REQUIRED WORK>
Output every line below exactly, please, omitting pictures.

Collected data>
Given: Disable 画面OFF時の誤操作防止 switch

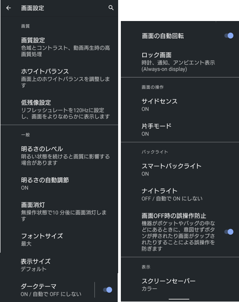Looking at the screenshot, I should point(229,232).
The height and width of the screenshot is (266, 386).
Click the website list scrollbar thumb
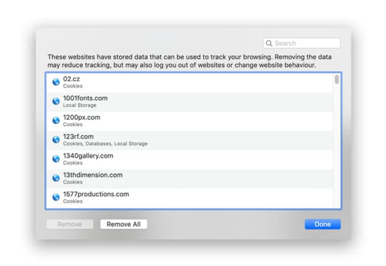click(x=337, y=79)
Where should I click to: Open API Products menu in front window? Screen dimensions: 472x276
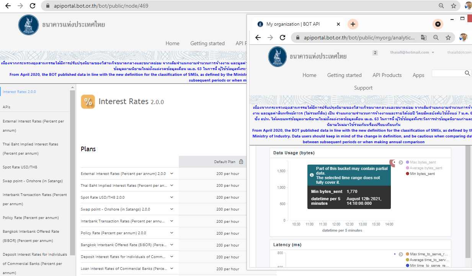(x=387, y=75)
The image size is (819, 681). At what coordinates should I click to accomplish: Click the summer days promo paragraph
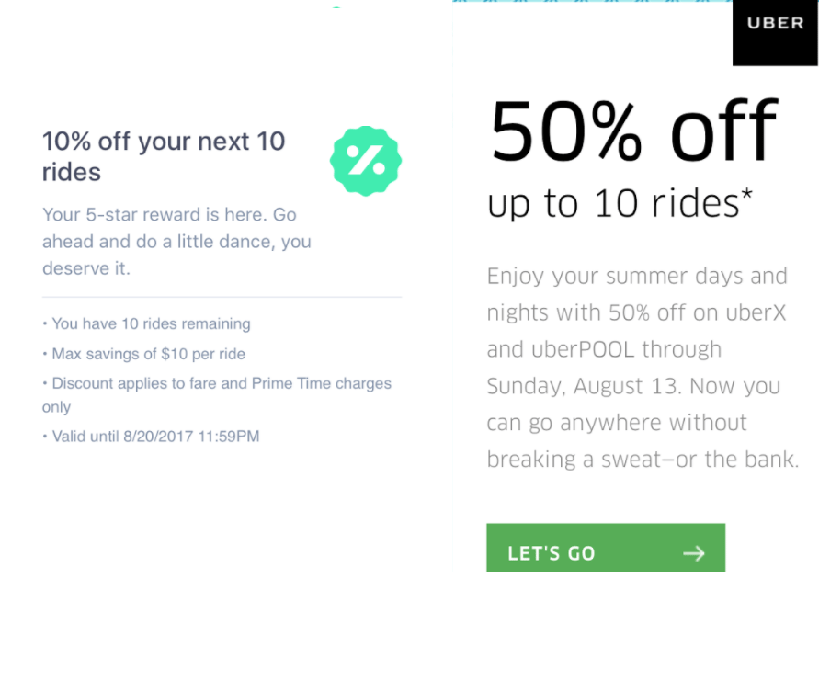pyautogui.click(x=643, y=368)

THE COMPLETED TASK>
Given: Disable 画面OFF時の誤操作防止 switch

Looking at the screenshot, I should point(229,232).
The height and width of the screenshot is (266, 386).
Click the website list scrollbar thumb
click(x=337, y=79)
Where should I click to: Open API Products menu in front window? Screen dimensions: 472x276
(x=387, y=75)
The image size is (819, 681). At what coordinates should I click to accomplish: Click the summer days promo paragraph
pyautogui.click(x=643, y=368)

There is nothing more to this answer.